「聖書のおはなし」(藤城誠治・影絵、野田秀・文)より
あなたがもしそこにいたら、あなたも、感動で心が燃えるようになったにちがいありません。
十字架のニュースを耳にしてから、お弟子さんたちは、深い悲しみに包まれていました。イエスさまがよみがえられることを、信じることが出来ず、迷っていたからです。
二人のお弟子さんたちが、エルサレムからエマオに向かって歩きながら、この二、三日の出来事を話し合っていました。「どうだい。女たちが言っていたぜ。イエスさまがよみがえられたって。本当だろうか。」「イエスさまに期待をしていたのにな。十字架にかけられてしまうなんて。これからどうしたらいいんだ。」
ふと気がつくと、途中から道連れが一人増え、その人が話しかけてきました。どこかで会ったような気もするけれども、だれかはわかりません。「まあいいか。さびしい道だから、いっしょに行こう」ということになりました。
話題はどうしてもあのイエスさまのことになります。二人は夢中で話、自分たちの疑問をその旅人にぶつけました。そうせずにはいられなかったからです。すると不思議なことに、その人は、それはこういうわけなのですよと、きちんきちんと答えてくれるではありませんか。しかも、それを全部、聖書のみことばから話してくれるのでした。二人がイエスさまについて持っていた疑問が、少しずつ解きほぐされていきました。そして、消えかかり、くすぶっていた火が、新しいまきがくべられて勢いよく燃え上がるように、悲しみと疑問で暗くなっていた心が、熱く燃え始めるのを感じました。聖書のみことばが語られたからです。

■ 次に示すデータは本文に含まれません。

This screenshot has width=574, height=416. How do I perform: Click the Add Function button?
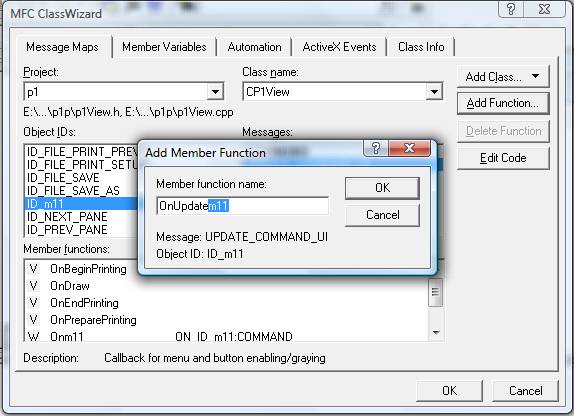[503, 103]
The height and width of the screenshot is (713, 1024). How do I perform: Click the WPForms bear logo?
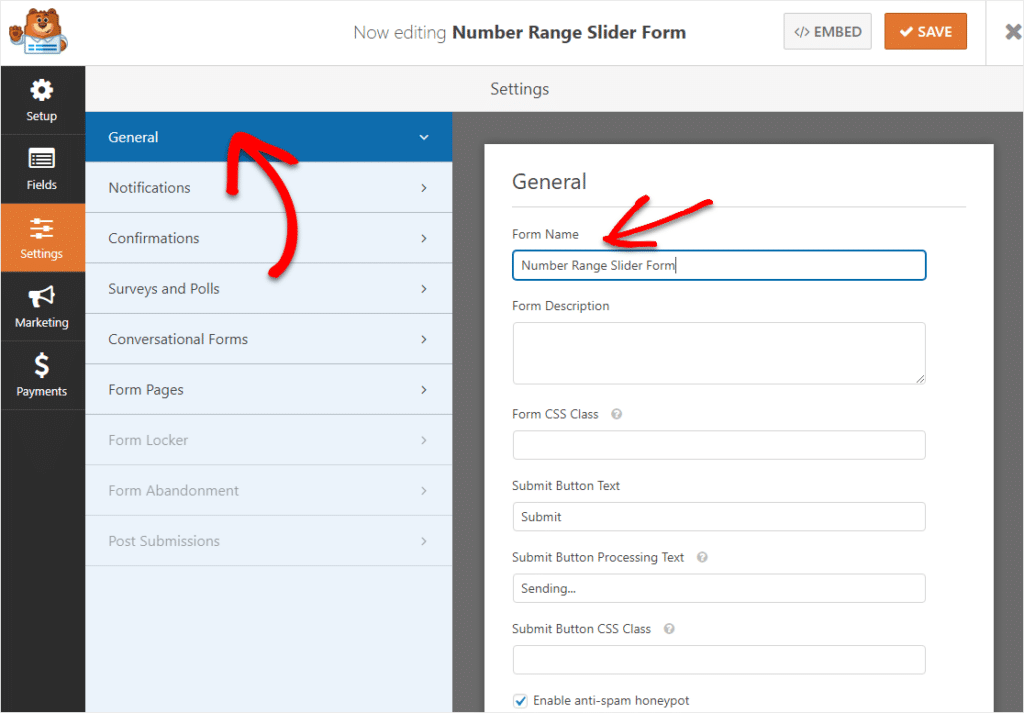(x=37, y=30)
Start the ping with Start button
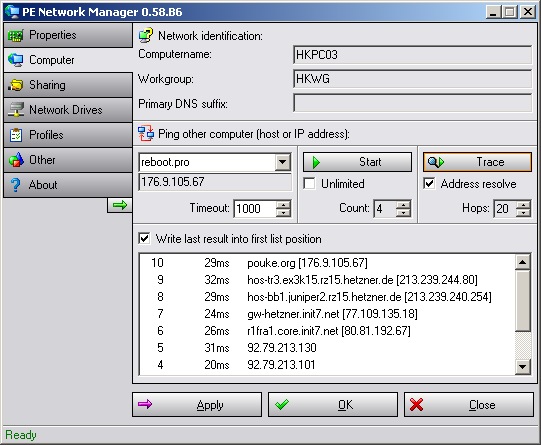 click(x=357, y=162)
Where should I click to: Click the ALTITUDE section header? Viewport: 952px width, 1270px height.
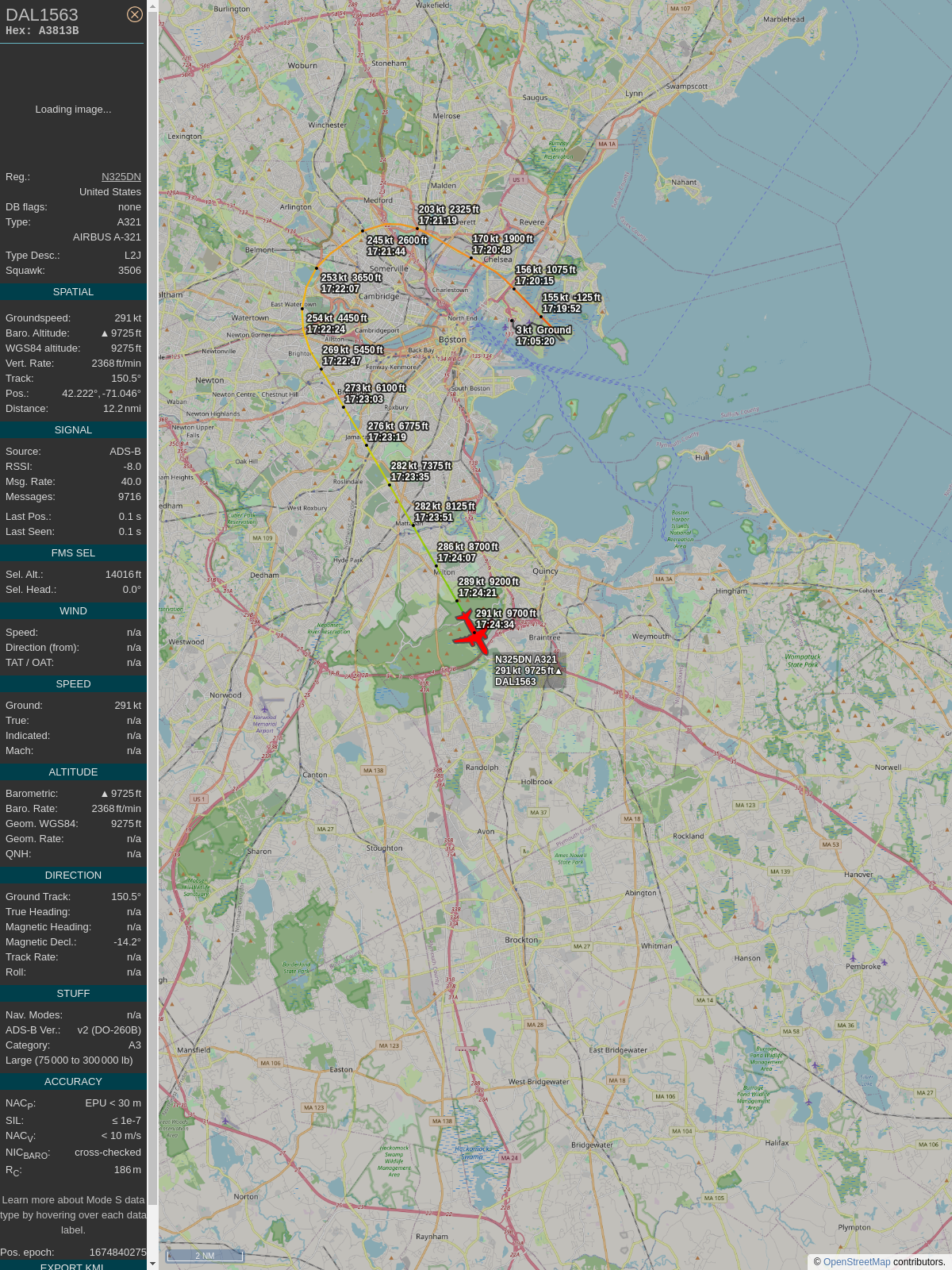[x=73, y=772]
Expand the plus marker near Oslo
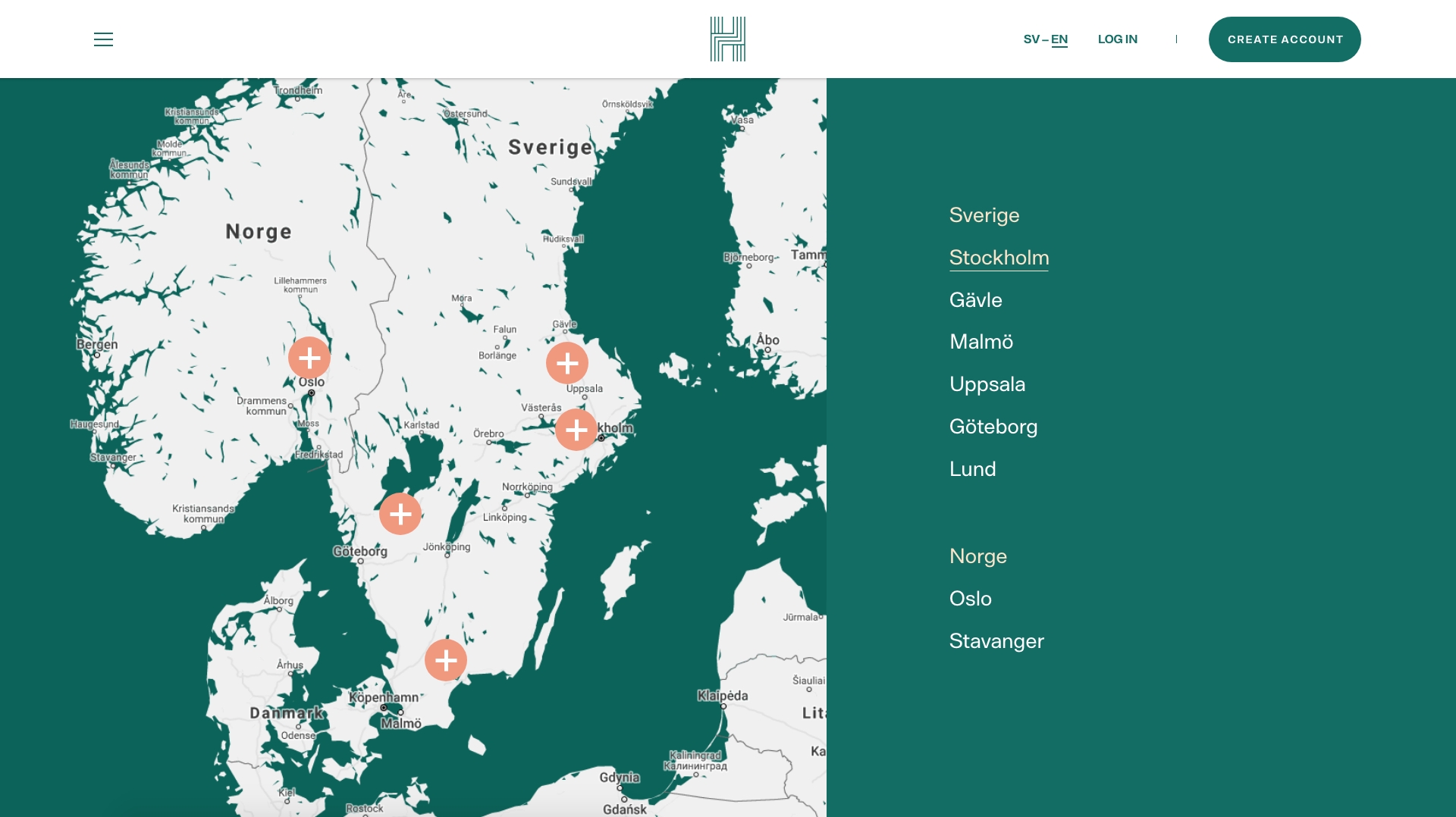This screenshot has height=817, width=1456. click(x=309, y=358)
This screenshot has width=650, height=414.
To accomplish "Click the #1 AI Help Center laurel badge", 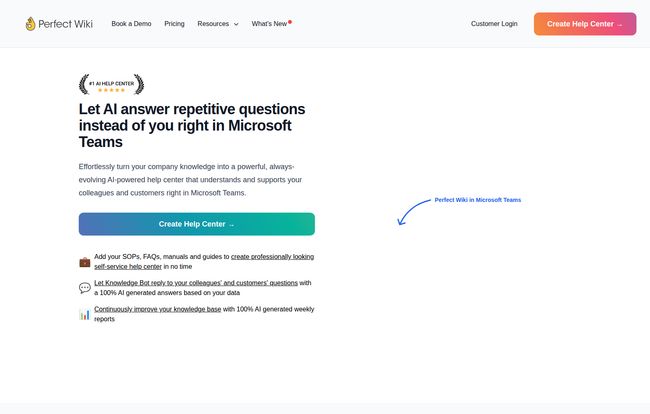I will pos(112,84).
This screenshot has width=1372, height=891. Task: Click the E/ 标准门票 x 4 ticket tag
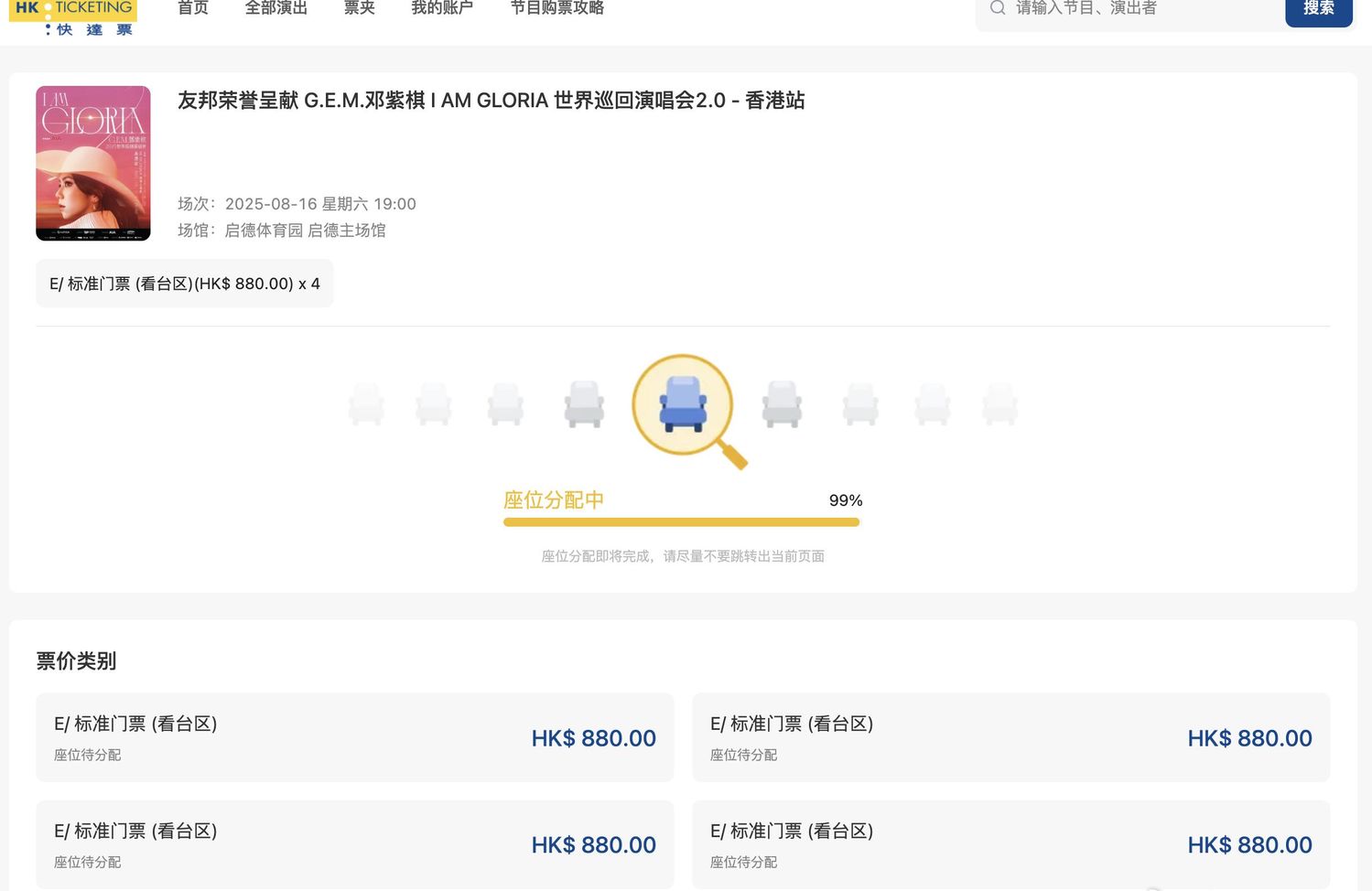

ところで、その旅人はいったいだれなのでしょうか。日が西にかたむくころ、三人はエマオに着き、とまることになりました。三人が食卓を囲み、あの旅人がパンを取って祝福のお祈りをすると、二人にさいてわたしてくれました。その姿にふれた時、二人には、それがだれであるかが、はっきりわかりました。差し出されたその手に、十字架のくぎのあとを見たのかもしれません。「イエスさまだ。」「イエスさまだったのだ。」二人が何か言おうとする間もなく、イエスさまは見えなくなりました。
まっしぐらにエルサレムに取って返した二人は、仲間に自分たちが経験したことを話しました。復活されたキリストは、このようにして人々の中に伝えられていったのです。
さて、イエスさまは四十日してから、お弟子さんたちが見守る中を天にのぼって行かれました。お弟子さんたちは、それからの十日間、いっしょうけんめいにお祈りをしました。十日目の朝、ペンテコステの日に、聖霊さまが下り、力をいただいた人々は、見ちがえるほど勇気を与えられ、心を燃やしながら、主イエス・キリストのことを伝え始めました。主イエス・キリストの教会が誕生したのです。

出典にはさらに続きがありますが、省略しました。